Ho iniziato questo breve libro senza sapere nulla dal suo autore, godendomi la rievocazione viva e plastica di un mondo umile ed autentico, quello della campagna del Monferrato negli anni dal ’40 al ’60.
Bianchi parla di cose umili e semplici: la vigna, il pane, il vino, il Natale, la gastronomia, le rare feste, i detti.
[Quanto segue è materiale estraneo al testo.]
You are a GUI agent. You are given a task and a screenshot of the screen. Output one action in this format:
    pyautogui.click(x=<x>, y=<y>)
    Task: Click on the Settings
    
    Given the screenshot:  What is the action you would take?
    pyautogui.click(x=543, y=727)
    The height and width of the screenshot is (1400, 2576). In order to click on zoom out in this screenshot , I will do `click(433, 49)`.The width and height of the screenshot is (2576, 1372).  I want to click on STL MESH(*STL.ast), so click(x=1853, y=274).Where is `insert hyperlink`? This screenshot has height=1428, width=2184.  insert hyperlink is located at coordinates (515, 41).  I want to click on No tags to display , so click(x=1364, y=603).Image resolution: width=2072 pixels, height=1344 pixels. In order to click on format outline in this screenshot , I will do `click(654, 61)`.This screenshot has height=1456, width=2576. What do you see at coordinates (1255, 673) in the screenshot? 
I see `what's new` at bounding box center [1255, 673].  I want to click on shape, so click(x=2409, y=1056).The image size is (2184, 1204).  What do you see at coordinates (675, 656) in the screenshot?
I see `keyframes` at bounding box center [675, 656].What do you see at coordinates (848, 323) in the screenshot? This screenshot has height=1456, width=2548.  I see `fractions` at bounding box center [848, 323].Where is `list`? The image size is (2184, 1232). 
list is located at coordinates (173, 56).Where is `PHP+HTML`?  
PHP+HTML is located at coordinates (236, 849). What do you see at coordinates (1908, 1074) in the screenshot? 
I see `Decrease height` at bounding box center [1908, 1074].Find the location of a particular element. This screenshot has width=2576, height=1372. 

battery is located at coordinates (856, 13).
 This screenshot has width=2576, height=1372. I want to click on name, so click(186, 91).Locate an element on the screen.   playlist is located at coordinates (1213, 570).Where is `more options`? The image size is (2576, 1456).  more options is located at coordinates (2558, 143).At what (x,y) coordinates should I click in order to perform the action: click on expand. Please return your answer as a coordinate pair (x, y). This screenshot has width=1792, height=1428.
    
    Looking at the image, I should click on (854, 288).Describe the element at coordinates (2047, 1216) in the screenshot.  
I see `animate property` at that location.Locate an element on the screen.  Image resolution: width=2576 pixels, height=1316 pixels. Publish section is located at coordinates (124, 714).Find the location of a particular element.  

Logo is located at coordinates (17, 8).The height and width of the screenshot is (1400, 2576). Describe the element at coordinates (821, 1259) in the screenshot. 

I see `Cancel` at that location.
Il tutto compone una saggezza e una sapienza semplici quanto profonde, sedimentate nel corso di generazioni succedutesi senza lasciare alcuna traccia se non, appunto, questa sapienza e saggezza collettive.
Non è per nulla una operazione nostalgica, ma piuttosto di verità, tanto più giustificata e preziosa in quanto legata a un mondo che oramai si è perso, almeno nella dimensione in cui l’ha conosciuto lo scrittore.
Al servizio di tutto ciò Bianchi mette la sua sincera, profonda e meditata partecipazione per il mondo degli umili, e lo fa in modo autentico ed essenziale. Per esempio: “fortunatamente ogni tanto un soffio di gratuità ci riporta il gusto e il sapore di una sapienza contadina che sapeva essere creativa e generosa per fare anche della propria ristrettezza un’occasione festosa di condivisione, perché da sempre i poveri sono quelli che sanno donare con gioia”.
Dopo di che ho scoperto che Enzo Bianchi e una figura forse unica: un grande uomo di fede, di testimonianza e di meditazione, capace di parlare anche a quelli che, come me, non credono.
Davvero un bel libro, che probabilmente solo uno con il retroterra del suo autore –sto ben alla larga dalla parola “background”, qui ridicola – avrebbe potuto scrivere.